- _Directions for this task_
In the listing below, start your output at the line with "Форум (1339, 42)" and end it after the line with "Средства для лица и тела (150, 80)", copying every line exactly.

- _Material to process_
++++
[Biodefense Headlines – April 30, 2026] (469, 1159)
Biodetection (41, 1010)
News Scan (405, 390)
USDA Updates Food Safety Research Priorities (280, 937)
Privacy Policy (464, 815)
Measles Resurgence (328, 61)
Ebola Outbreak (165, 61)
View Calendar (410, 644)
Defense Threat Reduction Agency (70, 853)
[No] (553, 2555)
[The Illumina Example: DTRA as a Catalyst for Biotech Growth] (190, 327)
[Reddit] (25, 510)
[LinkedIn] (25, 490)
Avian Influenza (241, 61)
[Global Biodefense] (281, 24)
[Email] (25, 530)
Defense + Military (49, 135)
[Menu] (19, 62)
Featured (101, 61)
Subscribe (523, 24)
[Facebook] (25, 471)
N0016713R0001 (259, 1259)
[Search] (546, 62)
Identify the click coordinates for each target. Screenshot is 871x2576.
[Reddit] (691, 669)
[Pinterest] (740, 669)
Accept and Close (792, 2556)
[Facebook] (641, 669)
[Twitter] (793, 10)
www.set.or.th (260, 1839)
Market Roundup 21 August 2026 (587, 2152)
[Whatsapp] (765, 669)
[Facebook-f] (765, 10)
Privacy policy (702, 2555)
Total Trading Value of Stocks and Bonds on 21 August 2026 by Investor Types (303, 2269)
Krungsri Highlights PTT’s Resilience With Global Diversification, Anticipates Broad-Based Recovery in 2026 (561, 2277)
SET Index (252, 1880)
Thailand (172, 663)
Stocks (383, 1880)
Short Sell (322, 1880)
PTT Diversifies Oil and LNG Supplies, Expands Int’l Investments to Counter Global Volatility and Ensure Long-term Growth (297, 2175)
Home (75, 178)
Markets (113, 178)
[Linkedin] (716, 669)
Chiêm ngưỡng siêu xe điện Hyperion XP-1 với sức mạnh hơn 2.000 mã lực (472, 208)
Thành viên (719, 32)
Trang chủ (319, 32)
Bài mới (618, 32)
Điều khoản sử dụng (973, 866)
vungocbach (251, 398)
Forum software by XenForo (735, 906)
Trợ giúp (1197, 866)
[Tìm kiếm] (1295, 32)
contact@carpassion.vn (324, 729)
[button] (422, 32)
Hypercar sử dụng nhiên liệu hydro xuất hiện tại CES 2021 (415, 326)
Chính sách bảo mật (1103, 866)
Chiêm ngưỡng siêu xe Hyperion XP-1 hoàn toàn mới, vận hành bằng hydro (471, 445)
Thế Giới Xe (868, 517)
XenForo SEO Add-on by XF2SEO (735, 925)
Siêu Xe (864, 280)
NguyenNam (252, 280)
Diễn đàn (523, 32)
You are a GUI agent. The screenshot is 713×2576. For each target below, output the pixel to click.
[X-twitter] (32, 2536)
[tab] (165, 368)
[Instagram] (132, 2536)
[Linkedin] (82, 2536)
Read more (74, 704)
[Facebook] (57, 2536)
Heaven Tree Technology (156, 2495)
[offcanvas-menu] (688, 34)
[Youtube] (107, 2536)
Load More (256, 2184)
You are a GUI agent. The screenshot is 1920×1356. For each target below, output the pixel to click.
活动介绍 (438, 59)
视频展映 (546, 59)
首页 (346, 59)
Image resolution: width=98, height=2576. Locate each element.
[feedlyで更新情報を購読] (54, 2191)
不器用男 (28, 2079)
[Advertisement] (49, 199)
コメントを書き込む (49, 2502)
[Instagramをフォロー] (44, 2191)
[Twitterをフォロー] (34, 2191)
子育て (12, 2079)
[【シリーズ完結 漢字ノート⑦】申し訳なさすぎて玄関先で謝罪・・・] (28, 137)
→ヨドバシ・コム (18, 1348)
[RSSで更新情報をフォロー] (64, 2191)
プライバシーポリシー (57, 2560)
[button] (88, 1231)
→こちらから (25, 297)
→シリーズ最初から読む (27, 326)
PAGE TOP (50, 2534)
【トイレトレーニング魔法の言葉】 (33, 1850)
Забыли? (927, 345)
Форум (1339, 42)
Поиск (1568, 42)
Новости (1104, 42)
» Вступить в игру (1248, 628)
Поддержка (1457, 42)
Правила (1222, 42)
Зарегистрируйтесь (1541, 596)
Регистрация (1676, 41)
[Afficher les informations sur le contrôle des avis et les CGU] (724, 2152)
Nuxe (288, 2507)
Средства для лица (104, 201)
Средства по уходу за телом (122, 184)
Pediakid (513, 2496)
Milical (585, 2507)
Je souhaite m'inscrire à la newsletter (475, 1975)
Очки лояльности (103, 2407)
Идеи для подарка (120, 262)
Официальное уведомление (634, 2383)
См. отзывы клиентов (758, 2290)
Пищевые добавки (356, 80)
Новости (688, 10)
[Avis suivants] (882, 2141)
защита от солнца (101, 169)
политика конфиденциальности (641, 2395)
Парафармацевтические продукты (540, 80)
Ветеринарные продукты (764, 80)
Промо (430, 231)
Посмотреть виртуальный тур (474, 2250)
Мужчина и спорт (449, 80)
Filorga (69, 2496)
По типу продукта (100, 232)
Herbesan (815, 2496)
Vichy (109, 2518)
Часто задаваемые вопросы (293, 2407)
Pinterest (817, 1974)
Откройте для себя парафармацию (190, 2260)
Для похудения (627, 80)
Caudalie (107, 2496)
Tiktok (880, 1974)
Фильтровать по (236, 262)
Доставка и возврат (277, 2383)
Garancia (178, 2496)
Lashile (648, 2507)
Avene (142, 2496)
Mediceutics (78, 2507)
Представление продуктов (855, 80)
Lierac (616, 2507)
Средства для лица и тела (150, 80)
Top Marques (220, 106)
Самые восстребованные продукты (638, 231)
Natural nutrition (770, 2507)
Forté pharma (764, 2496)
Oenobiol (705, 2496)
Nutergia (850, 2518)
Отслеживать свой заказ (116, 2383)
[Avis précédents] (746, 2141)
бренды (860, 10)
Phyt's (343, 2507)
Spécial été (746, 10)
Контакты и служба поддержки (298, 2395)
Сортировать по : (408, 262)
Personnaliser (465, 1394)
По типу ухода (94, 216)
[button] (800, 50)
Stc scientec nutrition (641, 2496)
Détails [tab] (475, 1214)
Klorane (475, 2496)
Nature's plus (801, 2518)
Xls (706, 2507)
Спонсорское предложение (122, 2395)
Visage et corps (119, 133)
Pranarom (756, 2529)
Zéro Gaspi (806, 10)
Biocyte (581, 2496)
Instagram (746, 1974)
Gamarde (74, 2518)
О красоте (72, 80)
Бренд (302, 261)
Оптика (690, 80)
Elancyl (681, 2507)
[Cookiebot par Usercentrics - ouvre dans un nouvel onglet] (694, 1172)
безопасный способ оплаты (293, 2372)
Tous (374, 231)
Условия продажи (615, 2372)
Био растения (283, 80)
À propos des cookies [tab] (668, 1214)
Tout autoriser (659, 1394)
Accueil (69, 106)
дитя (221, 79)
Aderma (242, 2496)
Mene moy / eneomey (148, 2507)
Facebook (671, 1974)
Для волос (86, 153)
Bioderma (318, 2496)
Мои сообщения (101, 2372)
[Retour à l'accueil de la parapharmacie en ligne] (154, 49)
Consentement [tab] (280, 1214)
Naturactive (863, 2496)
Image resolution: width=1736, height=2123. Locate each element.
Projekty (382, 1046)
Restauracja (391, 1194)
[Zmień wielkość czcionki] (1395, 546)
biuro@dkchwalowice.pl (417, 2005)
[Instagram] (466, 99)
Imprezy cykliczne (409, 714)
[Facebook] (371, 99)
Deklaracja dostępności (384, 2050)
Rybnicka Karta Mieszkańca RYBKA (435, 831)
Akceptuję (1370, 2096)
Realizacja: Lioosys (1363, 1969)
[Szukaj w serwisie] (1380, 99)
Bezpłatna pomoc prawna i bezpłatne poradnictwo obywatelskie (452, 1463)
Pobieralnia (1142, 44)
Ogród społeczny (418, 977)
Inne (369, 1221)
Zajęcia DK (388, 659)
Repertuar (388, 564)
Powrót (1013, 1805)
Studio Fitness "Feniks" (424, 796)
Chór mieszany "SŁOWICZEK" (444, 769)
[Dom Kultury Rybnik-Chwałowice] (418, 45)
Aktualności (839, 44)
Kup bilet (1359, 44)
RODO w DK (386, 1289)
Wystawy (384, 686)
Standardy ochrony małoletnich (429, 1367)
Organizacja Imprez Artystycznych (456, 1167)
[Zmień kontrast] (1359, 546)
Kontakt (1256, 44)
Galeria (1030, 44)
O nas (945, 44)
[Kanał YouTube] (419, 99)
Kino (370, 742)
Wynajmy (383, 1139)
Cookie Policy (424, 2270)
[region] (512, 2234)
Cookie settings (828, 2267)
++++
- _Output for this task_
Форум (1339, 42)
Поиск (1568, 42)
Новости (1104, 42)
» Вступить в игру (1248, 628)
Поддержка (1457, 42)
Правила (1222, 42)
Зарегистрируйтесь (1541, 596)
Регистрация (1676, 41)
[Afficher les informations sur le contrôle des avis et les CGU] (724, 2152)
Nuxe (288, 2507)
Средства для лица (104, 201)
Средства по уходу за телом (122, 184)
Pediakid (513, 2496)
Milical (585, 2507)
Je souhaite m'inscrire à la newsletter (475, 1975)
Очки лояльности (103, 2407)
Идеи для подарка (120, 262)
Официальное уведомление (634, 2383)
См. отзывы клиентов (758, 2290)
Пищевые добавки (356, 80)
Новости (688, 10)
[Avis suivants] (882, 2141)
защита от солнца (101, 169)
политика конфиденциальности (641, 2395)
Парафармацевтические продукты (540, 80)
Ветеринарные продукты (764, 80)
Промо (430, 231)
Посмотреть виртуальный тур (474, 2250)
Мужчина и спорт (449, 80)
Filorga (69, 2496)
По типу продукта (100, 232)
Herbesan (815, 2496)
Vichy (109, 2518)
Часто задаваемые вопросы (293, 2407)
Pinterest (817, 1974)
Откройте для себя парафармацию (190, 2260)
Для похудения (627, 80)
Caudalie (107, 2496)
Tiktok (880, 1974)
Фильтровать по (236, 262)
Доставка и возврат (277, 2383)
Garancia (178, 2496)
Lashile (648, 2507)
Avene (142, 2496)
Mediceutics (78, 2507)
Представление продуктов (855, 80)
Lierac (616, 2507)
Средства для лица и тела (150, 80)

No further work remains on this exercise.